Para a presidente da Comissão Europeia, Ursula von der Leyen, a operação militar dever ser "reconsiderada".

"A decisão do governo israelense de estender ainda mais sua operação militar em Gaza deve ser reconsiderada.

Ao mesmo tempo, deve haver a libertação de todos os reféns que estão mantidos em condições desumanas.

E a ajuda humanitária deve ter acesso imediato e irrestrito a Gaza para entregar o que é urgentemente necessário no local.

Um cessar-fogo é necessário agora."

O primeiro-ministro britânico, Keir Starmer, afirmou que a decisão está "errada" e cobrou o cessar-fogo em Gaza.

"A decisão do governo israelense de intensificar ainda mais sua ofensiva em Gaza está errada, e pedimos que reconsidere imediatamente.

A cada dia a crise humanitária em Gaza piora e os reféns feitos pelo Hamas estão sendo mantidos em condições terríveis e desumanas.

Precisamos de um cessar-fogo agora."

Incertezas

Segundo o chanceler alemão, Friedrich Merz, Israel tem o direito de se defender e o desarmamento do Hamas é "imperativo", mas a iniciativa militar torna "cada vez mais incerto" como a libertação dos reféns e as negociações para um cessar-fogo serão alcançadas.

"Israel tem o direito de se defender do terror do Hamas. A libertação dos reféns e as negociações para um cessar-fogo são nossas principais prioridades. O desarmamento do Hamas é imperativo – o Hamas não deve ter permissão para desempenhar qualquer papel em Gaza no futuro. 

A nova iniciativa militar acordada pelo gabinete de segurança israelense torna cada vez mais incerto como esses objetivos serão alcançados. O governo alemão não autorizará, até novo aviso, a exportação de equipamentos militares que possam ser usados na Faixa de Gaza.

O governo alemão continua profundamente preocupado com o sofrimento contínuo da população civil na Faixa de Gaza. Com a ofensiva planejada, o governo israelense tem uma responsabilidade ainda maior por suas necessidades do que antes.

Deve permitir acesso abrangente à entrega de ajuda – inclusive para organizações da ONU e outras instituições não governamentais. Seguindo as medidas corretas tomadas nos últimos dias, Israel deve continuar melhorando de forma abrangente e sustentável a situação humanitária em Gaza.

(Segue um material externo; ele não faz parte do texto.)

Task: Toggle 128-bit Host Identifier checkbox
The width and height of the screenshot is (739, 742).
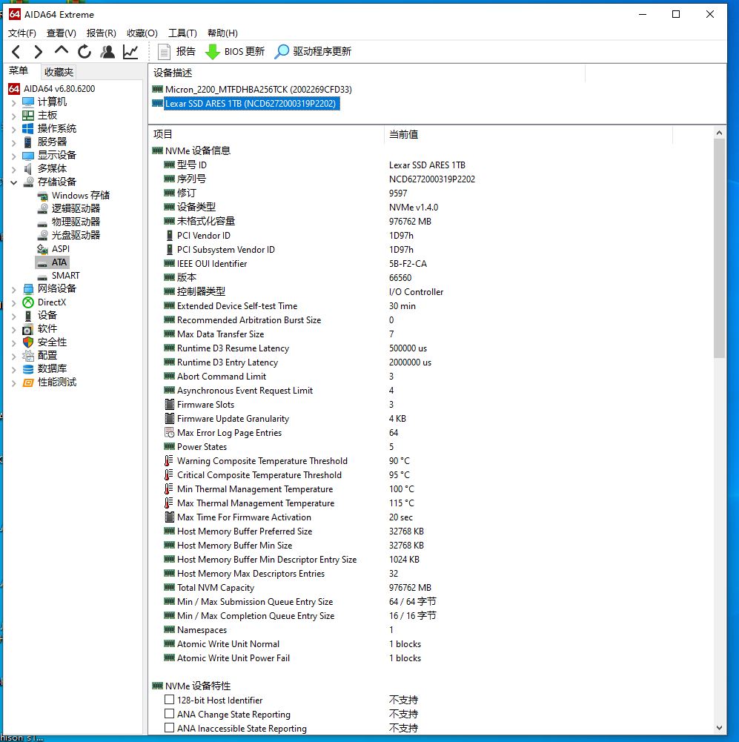Action: [x=170, y=700]
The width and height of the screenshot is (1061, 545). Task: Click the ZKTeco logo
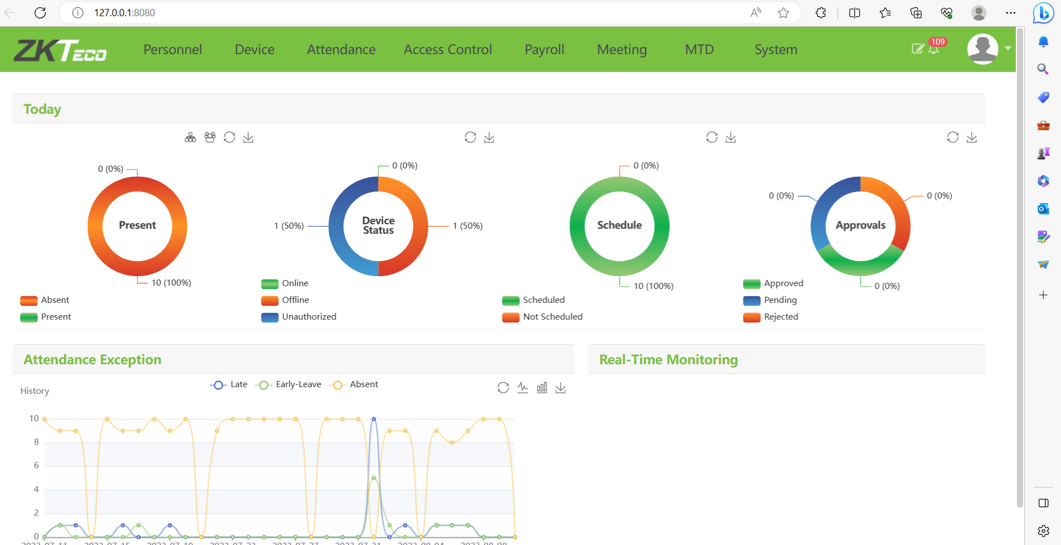coord(60,50)
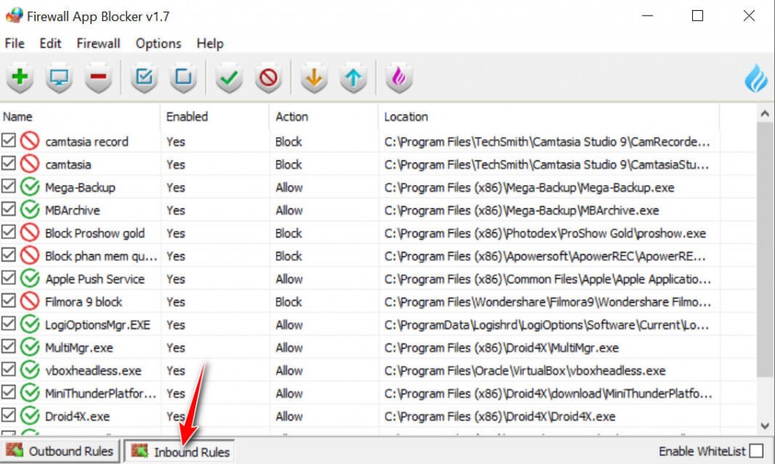Open the Firewall menu

coord(98,43)
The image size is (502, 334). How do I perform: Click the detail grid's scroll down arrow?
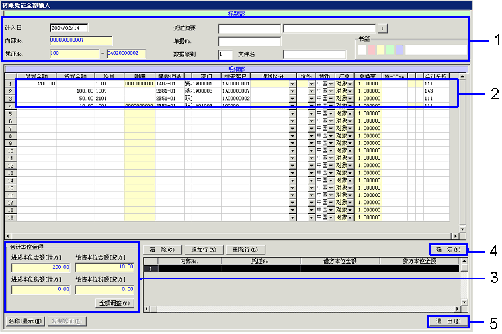coord(454,227)
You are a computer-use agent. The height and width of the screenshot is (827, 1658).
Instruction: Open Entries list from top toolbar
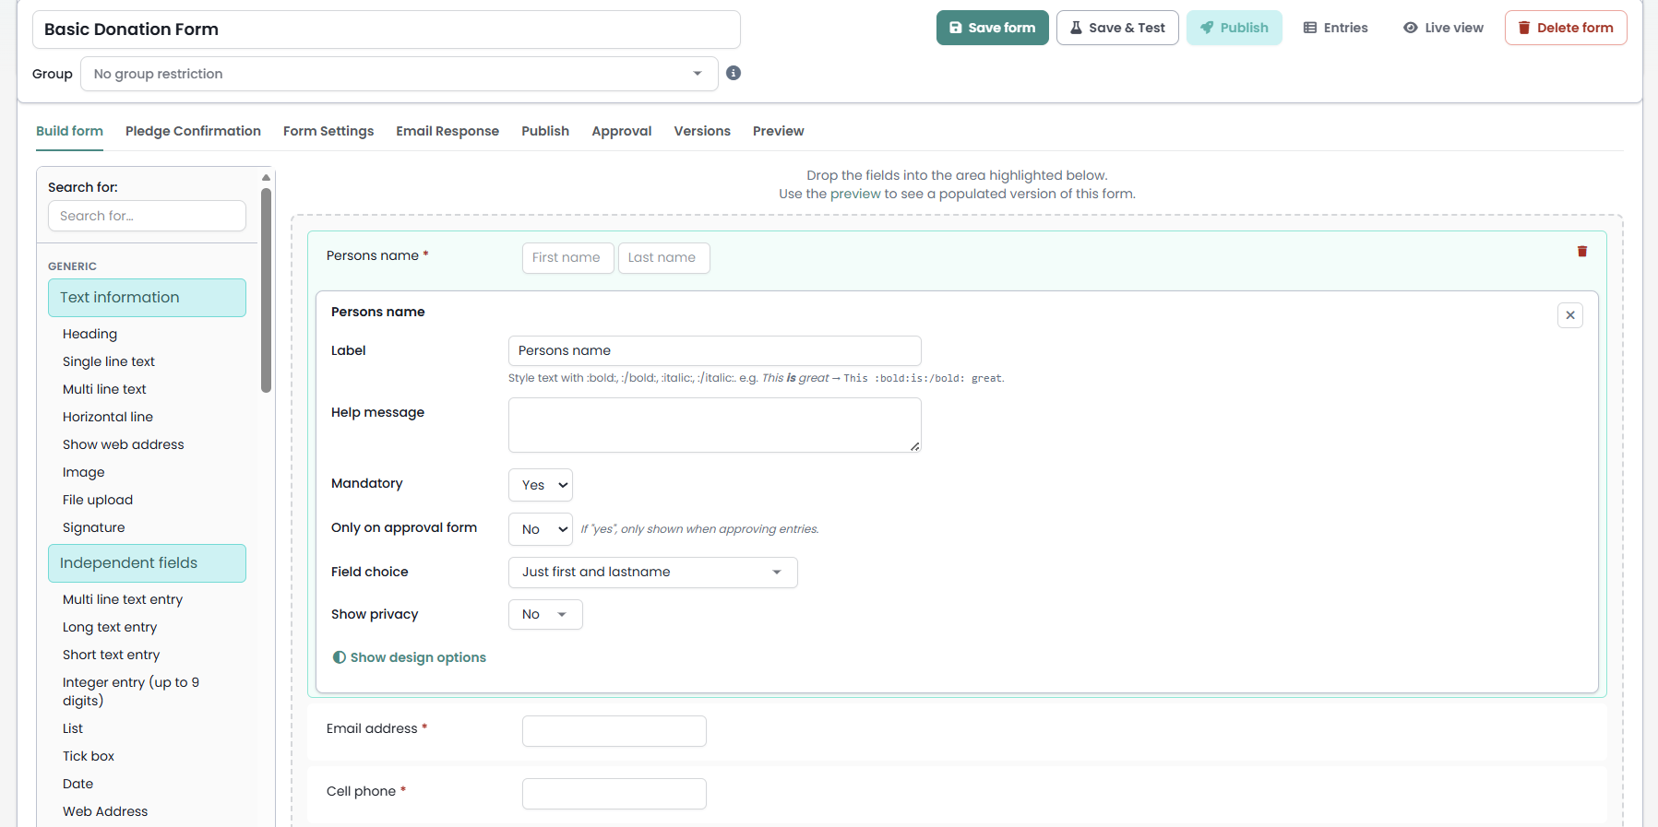[x=1335, y=28]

Além disso, o governo alemão apela urgentemente ao governo israelense para que não tome mais medidas no sentido de anexar a Cisjordânia."

O plano de Netanyahu

O Gabinete de Segurança de Israel aprovou nesta sexta-feira, 8, o plano do primeiro-ministro israelense, Benjamin Netanyahu, para “assumir o controle” da Cidade de Gaza.O plano contraria os alertas das Forças de Defesa de Israel (FDI). Os militares temem que a operação possa colocar as vidas dos reféns restantes em risco.

Por maioria de votos, o Gabinete de Segurança decidiu adotar cinco princípios para a conclusão da guerra em Gaza: o desarmamento do Hamas, o retorno de todos os reféns – os vivos e os mortos, a desmilitarização da Faixa de Gaza, controle de segurança israelense na Faixa de Gaza e o estabelecimento de uma administração civil alternativa que não seja nem o Hamas, nem a Autoridade Palestina.

“As FDI irão se preparar para assumir o controle da Cidade de Gaza enquanto distribuem assistência humanitária à população civil fora das zonas de combate”, afirmou o gabinete de Netanyahu.